– Written by Jack Lechich for the Center for Services Leadership
If it’s true that nobody likes to be left out, then this author really wishes tomorrow’s date, February 29, could talk because just imagine everything that that particular date has missed out on. Being excluded from every person’s calendar for 3 years straight does sound rough, but one form of exclusion that people experience, social exclusion, is a tough battle in its own right. While there is research that has examined socially excluded people’s behaviors and practices in service settings, there is still work to be done when exploring their behavior in other consumer settings.
In an article recently published in the Journal of Business Research, the research team conducted 3 studies to analyze the impact of social exclusion on consumer behavior in regards to crowded retail environments. Through the use of surveys, researchers were able to successfully identify the mediating factor that determine social exclusion’s influence on consumer habits and behaviors.
In Study 1, participants were emailed an online survey that asked them to complete two tasks. In the social exclusion condition, participants were asked to write in detail about a time that they felt socially excluded. In the social inclusion condition, participants were asked to write in detail about a time that they felt socially included. The second task was for participants to choose an image they preferred between pairs. With four pairs in total, each pair had an image of a crowded retail environment and an image of a non-crowded retail environment. The results of Study 1 indicated that social excluded participants chose significantly more crowded images than social included participants.

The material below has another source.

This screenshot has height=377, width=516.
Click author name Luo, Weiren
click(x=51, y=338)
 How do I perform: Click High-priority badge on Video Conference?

Study 2 replicated the methods of Study 1 with the exception being that the social inclusion condition was switched to being the no exclusion condition. The results were conducive to Study 1’s with the key finding being that consumer mood and hedonic shopping behavior (e.g. consumers enjoying shopping) were ruled out as alternate explanations. The final study replicated the methods from the previous two studies and the results aligned with the previous findings. Researchers found that social exclusion had a significant, positive effect on motivation to affiliate and motivation to affiliate was discovered to be the mediating factor.
The key insight offered up by this research article is that retailers might actually benefit from perceived crowding when it is aligned with marketing tactics involving social exclusion and subsequently the motivation to affiliate. They offer the example of Valentine’s Day, a time when retail environments seemed to be focused on enticing consumers who are in romantic relationships. Walmart, however, has a recent strategy of encouraging single women to celebrate Galentine’s day (February 13th) and also promoted Valentine’s Day shopping to as a way to celebrate any loved one.
“Retailers might further enhance this type of strategy by offering promotional deals that encourage crowding during specific timeframes, or by promoting store events as an opportunity to mingle.”